[[ WORKING DATA, beginning ]]
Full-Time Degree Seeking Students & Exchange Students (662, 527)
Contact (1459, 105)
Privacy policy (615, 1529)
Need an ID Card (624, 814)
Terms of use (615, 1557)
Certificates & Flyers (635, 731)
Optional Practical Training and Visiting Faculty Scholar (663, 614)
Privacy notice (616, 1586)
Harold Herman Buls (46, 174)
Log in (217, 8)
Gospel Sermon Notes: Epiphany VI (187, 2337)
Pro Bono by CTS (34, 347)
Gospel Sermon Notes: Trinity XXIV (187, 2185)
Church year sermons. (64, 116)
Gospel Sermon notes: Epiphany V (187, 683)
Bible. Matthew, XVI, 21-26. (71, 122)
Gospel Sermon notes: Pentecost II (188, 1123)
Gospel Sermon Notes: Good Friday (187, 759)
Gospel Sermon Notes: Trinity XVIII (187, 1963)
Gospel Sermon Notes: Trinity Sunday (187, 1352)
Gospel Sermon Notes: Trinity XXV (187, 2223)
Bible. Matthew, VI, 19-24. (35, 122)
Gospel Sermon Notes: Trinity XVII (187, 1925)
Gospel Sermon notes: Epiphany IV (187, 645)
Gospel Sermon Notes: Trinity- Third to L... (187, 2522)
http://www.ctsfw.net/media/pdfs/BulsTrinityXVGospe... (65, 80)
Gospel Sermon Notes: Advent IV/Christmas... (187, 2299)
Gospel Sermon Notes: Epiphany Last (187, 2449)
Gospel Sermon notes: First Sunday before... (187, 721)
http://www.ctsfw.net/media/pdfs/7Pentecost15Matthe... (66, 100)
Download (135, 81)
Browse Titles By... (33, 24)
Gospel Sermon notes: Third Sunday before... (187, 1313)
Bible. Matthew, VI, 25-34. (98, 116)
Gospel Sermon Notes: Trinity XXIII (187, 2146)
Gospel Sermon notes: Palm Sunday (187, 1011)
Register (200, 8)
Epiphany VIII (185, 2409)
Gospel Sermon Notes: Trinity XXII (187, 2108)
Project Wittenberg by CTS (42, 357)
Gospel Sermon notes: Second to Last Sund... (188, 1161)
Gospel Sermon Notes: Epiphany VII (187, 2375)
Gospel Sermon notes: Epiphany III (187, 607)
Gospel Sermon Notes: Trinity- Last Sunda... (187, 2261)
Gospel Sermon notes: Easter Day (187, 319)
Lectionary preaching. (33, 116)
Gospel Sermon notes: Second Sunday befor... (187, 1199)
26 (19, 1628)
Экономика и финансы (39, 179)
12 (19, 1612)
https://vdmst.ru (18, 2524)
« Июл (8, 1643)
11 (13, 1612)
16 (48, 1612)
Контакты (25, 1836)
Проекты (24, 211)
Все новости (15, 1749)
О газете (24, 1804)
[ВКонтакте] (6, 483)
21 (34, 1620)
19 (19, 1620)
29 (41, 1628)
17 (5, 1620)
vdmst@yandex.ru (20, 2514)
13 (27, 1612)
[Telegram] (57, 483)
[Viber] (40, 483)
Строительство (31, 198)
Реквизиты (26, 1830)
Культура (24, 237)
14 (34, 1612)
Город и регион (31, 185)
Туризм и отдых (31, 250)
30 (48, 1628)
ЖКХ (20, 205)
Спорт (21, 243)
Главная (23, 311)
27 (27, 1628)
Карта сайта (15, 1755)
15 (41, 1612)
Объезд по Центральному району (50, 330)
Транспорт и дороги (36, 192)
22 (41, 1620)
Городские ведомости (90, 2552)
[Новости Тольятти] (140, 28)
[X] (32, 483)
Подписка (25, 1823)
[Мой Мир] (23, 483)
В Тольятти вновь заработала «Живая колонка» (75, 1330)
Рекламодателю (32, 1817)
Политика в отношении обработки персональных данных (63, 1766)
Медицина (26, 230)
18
[[ WORKING DATA, end ]]
WORK ORDER
Report the number of lines in the entries above that include the word "Second" and add nothing to it.

ANSWER SECTION
2